Kreatif, sederhana dengan SLIMS
“Tidak ada kata sepi bagi layanan
perpustakaan, yang ada adalah menghilangkan kesepian dengan kreatif dan
dedikatif”, setidaknya kalimat tersebut yang mengilhami perpustakaan
sekolah merubah paradigma perpustakaan sebagai bagian dari lembaga pendidikan
yakni sekolah dasar. Perpustakaan sekolah dimanapun selalu mendapatkan problem
klasik berupa minimnya fasilitas sarana prasarana, koleksi, tenaga, manajemen
dan tentunnya dana pengembangan perpustakaan. Perpustakaan akan bermakna kalau
saja sekolah tersebut mendapatkan dana hibah dari pemerintah berupa DAK (dana
alokasi khusus) dan Bos (bantuan opreasional sekolah) yang dikhususkan untuk
kepentingan pengembangan perpustakaan sekolah, itu pun hanya “logika proyek”

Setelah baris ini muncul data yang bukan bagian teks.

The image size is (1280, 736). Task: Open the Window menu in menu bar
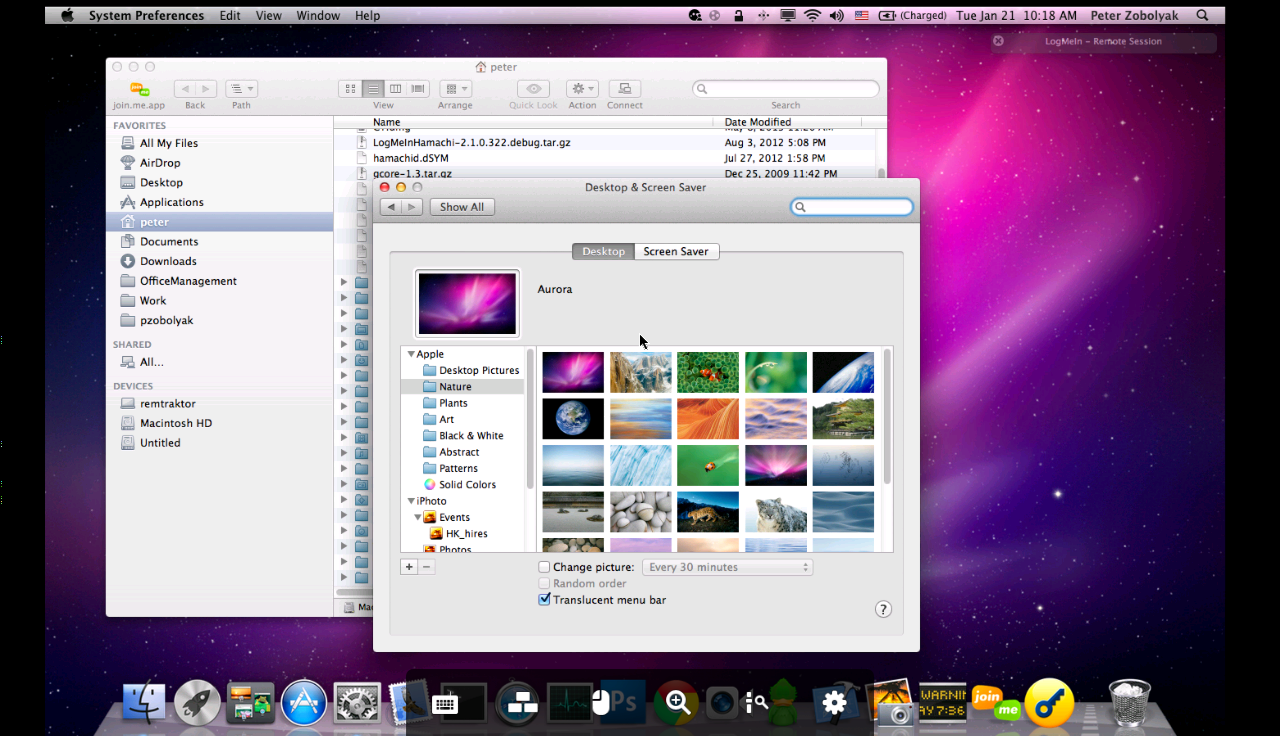(x=318, y=16)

yang sampai ke perpustakaan. Bisa kita lihat dari hasil proyek tersebut yang
tidak sesuai dengan kepentingan perpustakaan, dari kondisi rak yang tidak
sesuai standar perpustakaan, penambahan koleksi yang tidak sesuai dengan
kebutuhan siswa, serta fasilitas TI yang menuntut “ketergantungan” kepada pihak
ketiga yang tentunya memberatkan bagi perpustakaan sekolah.
Namun
dengan adanya keterbatasan tersebut memunculkan ide kreatifitas dengan
memanfaatkan seperangkat computer untuk memaksimalkan layanan perpustakaan
sekolah dasar. 1 unit PC dan printer sebagai lokomotif “meramahkan perpustakaan”
dengan basis perpustakaan teknologi informasi, hanya saja keterbatasan sdm
rupanya yang cukup menghambat pengembangan perpustakaan sekolah. Mau tidak mau harus belajar mengasah kemampuan otak kepada
orang yang ahli dibidangnya dan mencari pengalaman sebanyak-banyaknya. Hingga ahirnya
menemukan program otomasi perpustakaan yang cocok untuk pengembangan
perpustakaan sekolah.
Sebelum
menemukan program aplikasi otomasi perpustakaan sekolah, perpustakaan
menggunakan program aplikasi “satu paket” dengan perangkat keras hibah dari
dana alokasi khusus, namun yang memberatkan adalah konsultasi pengembangan
lebih lanjut yang memerlukan “rupiah” yang tidak sedikit, terlebih program
aplikasi tersebut kurang familier dengan petugas perpustakaan sekolah. Akhirnya
dengan pemberitahuan dari seorang kawan, berubah mencoba menggunakan aplikasi
opensource senayan library automation system (SLIMS). Program aplikasi tersebut
diaplikasikan diperpustakaan sekolah dasar tanpa “rupiah”, legal dan sangat
mudah. Mulai dari manajemen koleksi, layanan sirkulasi, penelusuran OPAC, statistic
dan sarana backup data yang fleksibel, dan yang lebih utama adalah support terhadap
computer bekas, terdapat teknologi barcode dan bisa dimanfaatkan oleh beberapa computer
melalui jaringan LAN (local area network).
Pekerjaan
pertama membenahi perpustakaan sekolah dasar tersebut adalah mencocokan nomor
inventaris dengan mengefikskan secara manual dan secara system computer, karena
ini sangatlah penting sebagai laporan pengembangan jumlah koleksi kepada kepala
sekolah. Inventaris manual dicacat dibuku inventaris, dan yang elektronik
dengan menmasukan data (inputting) data koleksi ke senayan, dengan hasil output
berupa, nomor barcode yang langsung ditempel di masing-masing buku sesuai
dengan judul dan nomor inventarisnya, sambil menyelam minum air pencetakan
label buku dan kartu anggota perpustakaan pun tinggal klik saja.
Semua
koleksi sebagian besar masuk dalam database
computer dengan aplikasi senayan, dan kepala sekolahpun rupanya tertarik
untuk mengembangkan perpustakaan sekolah tersebut. Rupanya perpustakaan harus
membuat proposal pengembangan dengan memanfaatkan teknologi informasi, (wong
indomaret saja pake otomasi, kok perpus kalah dengan mereka). Proposal pengembangan
dibuat dengan meminta bantuan “kawan” berupa pengadaan 2 komputer, kabel
jaringan, HUB 8 port, barcode redaer dan perkakas listrik (bukan dari PLN). Dengan
didampingi sikawan itu menghadap kepala sekolah dan kepala sekolah “mengIAKAN”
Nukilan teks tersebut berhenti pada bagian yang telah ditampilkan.